Any founder with a product in production knows the pain of waking up at 0200 to outage alerts, or support interruptions at family dinner. It can be rough and scaling support is challenging. Here are some things you can do to make your systems more resilient.
Remove complexity.
Simple systems are just easier to maintain. They fail less often, and in less interesting ways. Interesting failures are time-consuming, expensive, and annoying to deal with. So you should do eveything you can to make sure your failures are as boring as possible! A couple of ways you might remove complexity:
- Do less. Example: Deciding between adding another service to handle rate limiting and JWT validation or to include it in your API code? Just take the path of least resistance. Your proxy likely has rate limiting and you can do JWT validation with like 13 lines of code. Repeat yourself a couple of times if you have to, and optimize later. You’ll have one less service to worry about!

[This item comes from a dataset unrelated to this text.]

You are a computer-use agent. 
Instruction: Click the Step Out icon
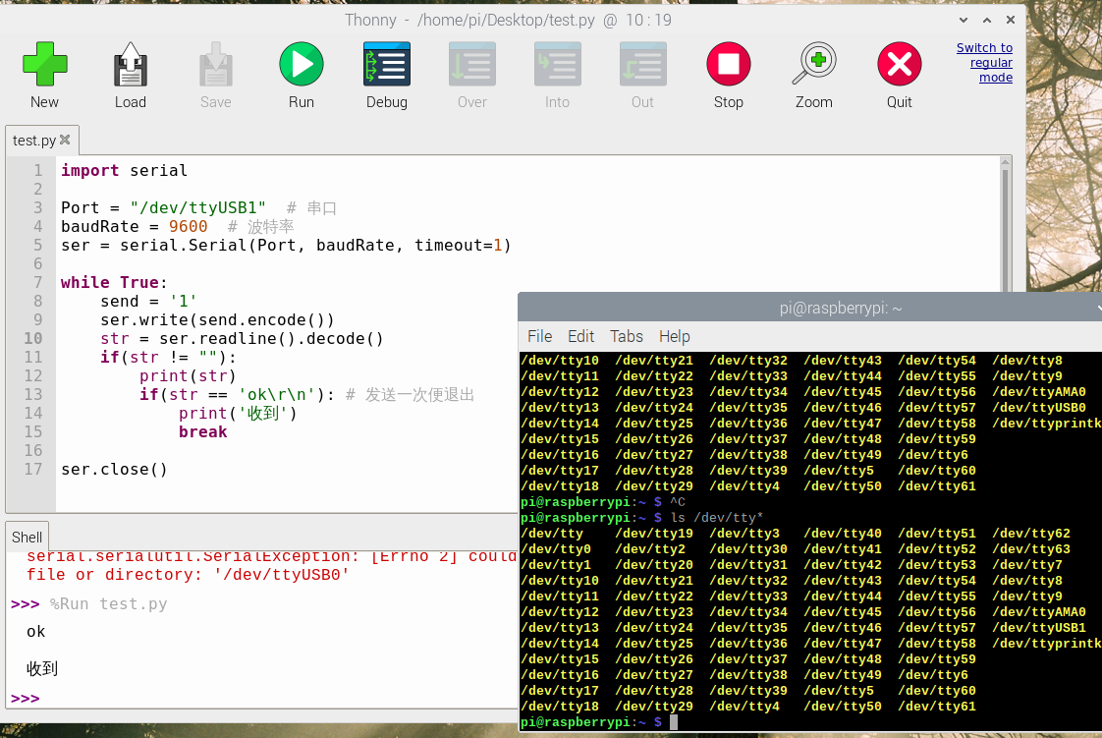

- Avoid jumping on bandwagons. Just because the industry has standardized on an orchestrator and everyone’s doing it doesn’t mean you have to. Your architectural decisions could mean the difference between leaving the runway or running out of it.
- Asking “what is the problem we’re trying to solve?" Always bring your engineering efforts back to the end goal you’re trying to achieve. Make sure you and your team are spending the least amount of time, energy, and cash you can to reach a minimum functional product.
By the way, I write one of these every few weeks or so. Sign-up with your email here to receive the latest, as soon as it’s posted!
Automate provisioning and deployment.
DevOps and automation are principles manifested by non-functional components. While non-functional things don’t directly bring in more revenue, they can make your life easier and reduce engineering effort (expense). Rather than pointing, clicking, or typing CLI commands over and over to do the same thing, automate! It’s so nice to type git push
and know your app is being deployed for you while you refill your coffee cup. Start small and expand what you automate as you get closer to launching (hint: things like automated testing, code coverage, static analysis, etc. should probably come later).
Instrument your systems.
Collecting metrics and logs about your services is critical for two reasons:
- You’ll know what’s actually happening.
- You’ll find out what your users value.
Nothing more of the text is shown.